Reversed role of CD36 deficiency in high-fat diet or methionine/choline-deficient diet-induced hepatic steatosis and steatohepatitis

Introduction Cluster of differentiation 36 (CD36) is highly expressed in the liver of patients with metabolic dysfunction-associated fatty liver disease (MAFLD) or metabolic dysfunction-associated steatohepatitis (MASH). However, the precise role of CD36 in MAFLD/MASH is controversial. In the current study, we aimed to uncover the role of CD36 in the early stage of MAFLD/MASH induced by high-fat diet (HFD) and methionine/choline-deficient (MCD) diet. Methods CD36 −/− mice and littermate control mice were fed a normal food diet (NCD); HFD or MCD diet for 6 weeks. Results We determined that CD36 deficiency attenuated HFD-induced hepatic steatosis while exacerbating MCD diet-induced steatohepatitis. Mechanistically, CD36 deficiency reduced HFD-induced expression of fatty acid synthase (FASN), sterol regulatory element binding protein 1c (SREBP1c), and acetyl-CoA carboxylase alpha (ACC1), thereby inhibiting de novo fatty acid synthesis. The expression of superoxide dismutase and genes involving fatty acid oxidation was inhibited by MCD diet. CD36 deficiency reduced expression of genes involving fatty acid oxidation, while MCD diet had no effect on these genes expression in CD36 −/− mice. Meanwhile, MCD diet-reduced superoxide dismutase expression was further inhibited by CD36 deficiency. Thus, MCD-induced liver ROS and inflammation were further enhanced by CD36 deficiency.

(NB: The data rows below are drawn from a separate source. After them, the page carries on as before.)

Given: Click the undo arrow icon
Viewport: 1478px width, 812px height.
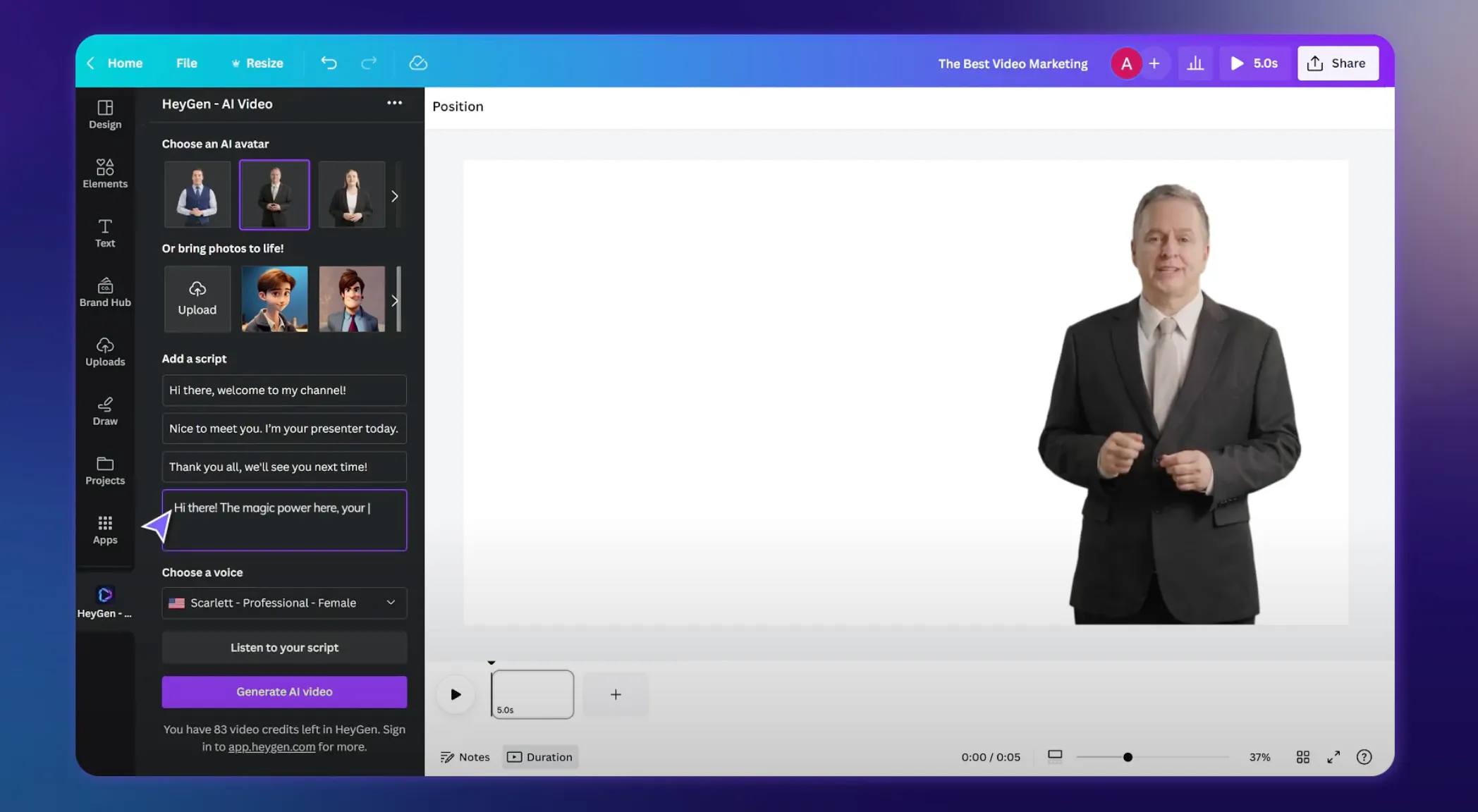Looking at the screenshot, I should 329,63.
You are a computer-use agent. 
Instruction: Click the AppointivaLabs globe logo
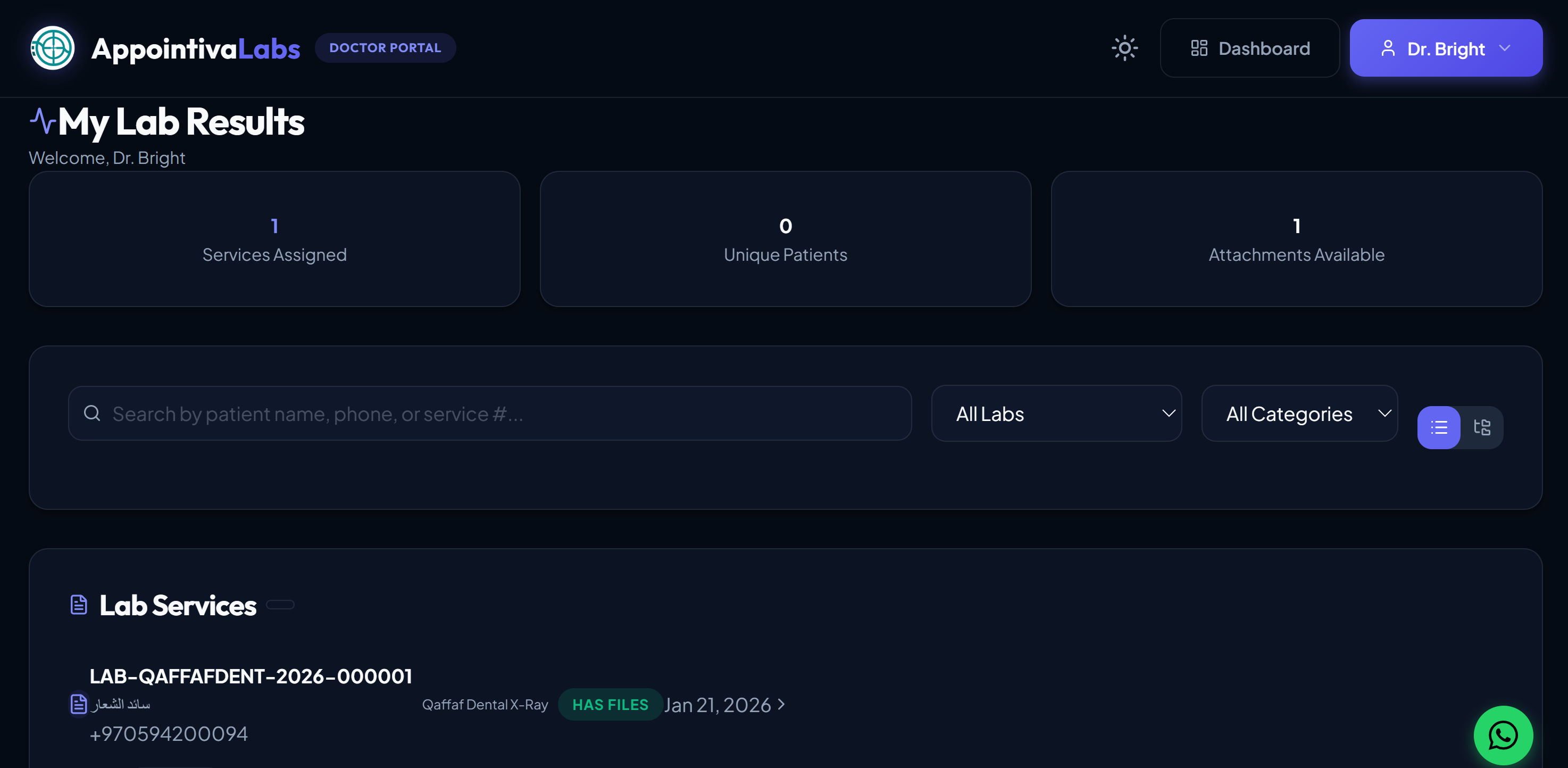[52, 47]
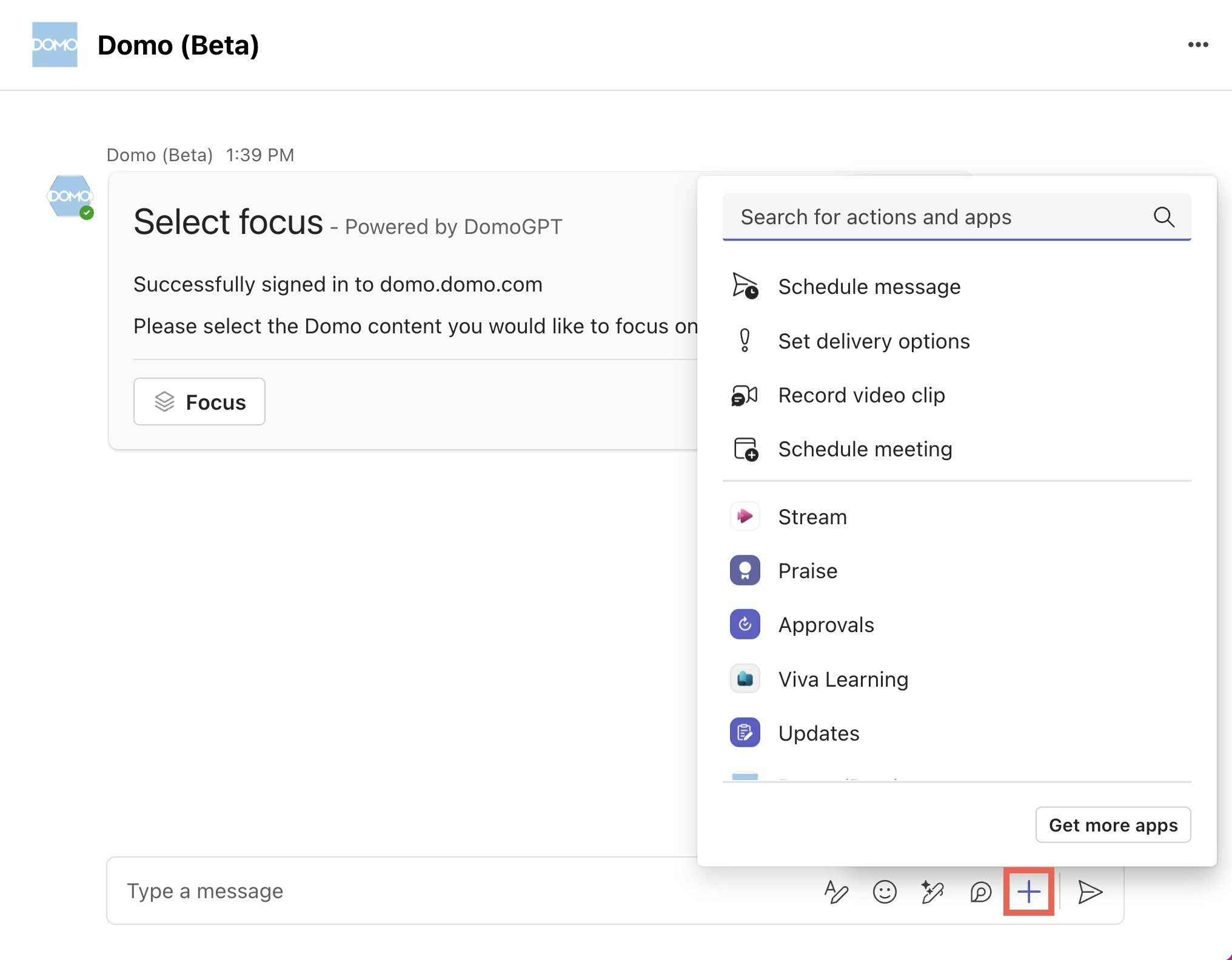The width and height of the screenshot is (1232, 960).
Task: Click the Loop components icon in compose bar
Action: point(980,892)
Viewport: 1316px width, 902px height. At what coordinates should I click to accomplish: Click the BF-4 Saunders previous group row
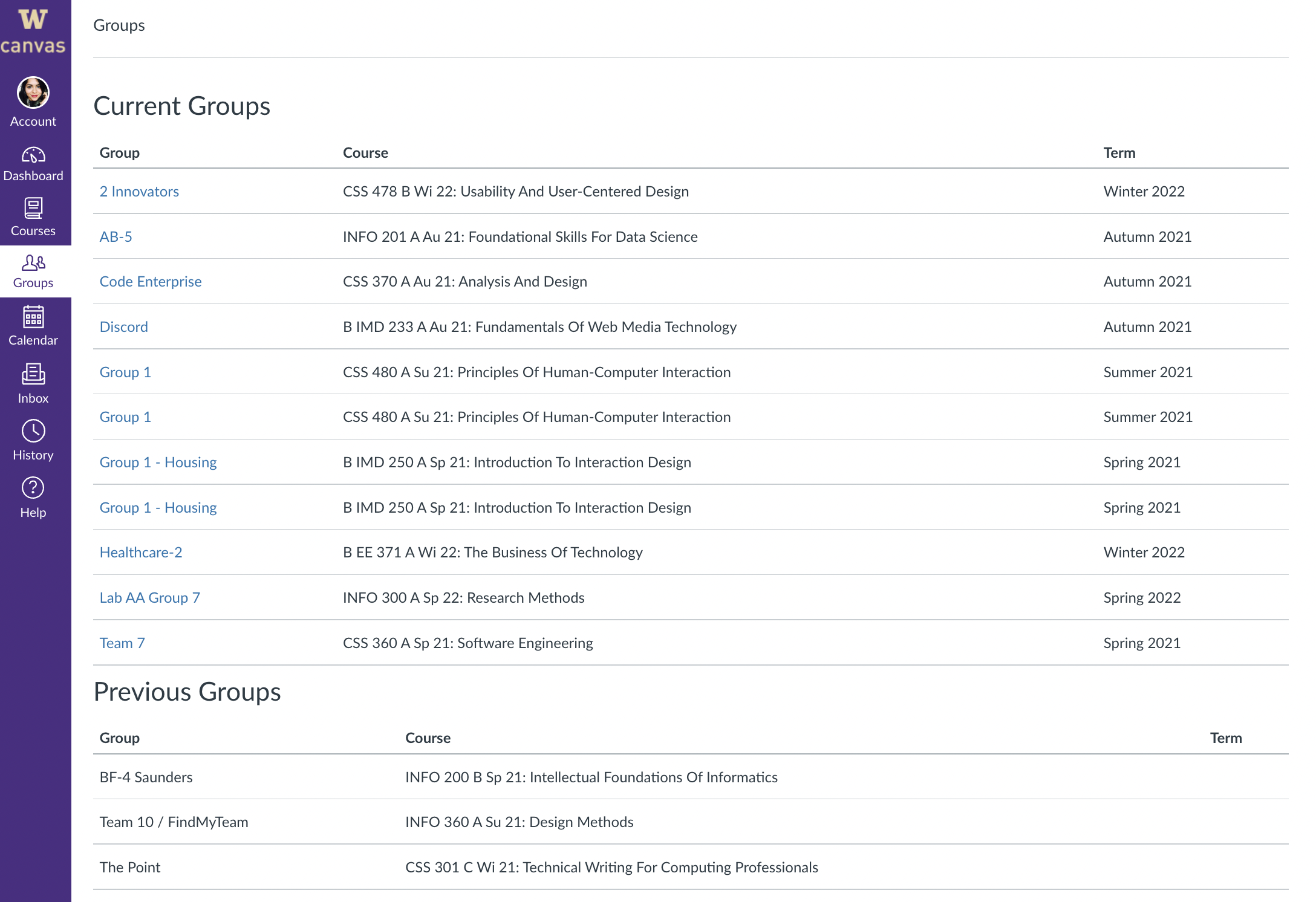click(x=146, y=777)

By liver lipidomic analysis, we found that the levels of triglyceride (TG), diacylglycerols (DG), acylcarnitine (AcCA), ceramide (Cer) and LPC were increased, while phosphatidylcholine/phosphatidylethanolamine (PC/PE) were decreased in MCD diet-treated CD36 −/− mice compared with MCD diet-treated wild type mice. Indeed, the expression of serine palmitoyltransferase 2 (SPTLC2), the key rate-limiting enzyme of ceramide synthesis, was higher in CD36 −/− mice. Discussion CD36 deficiency improves HFD-induced MAFLD by inhibiting fatty acid synthesis, while accelerating MCD diet-induced MASH via promoting Cer, LPC, TG and DG accumulation to accelerate liver inflammation. The complex role of CD36 in MAFLD/MASH needs more investigation to discover the precise and effective strategy when targeting CD36.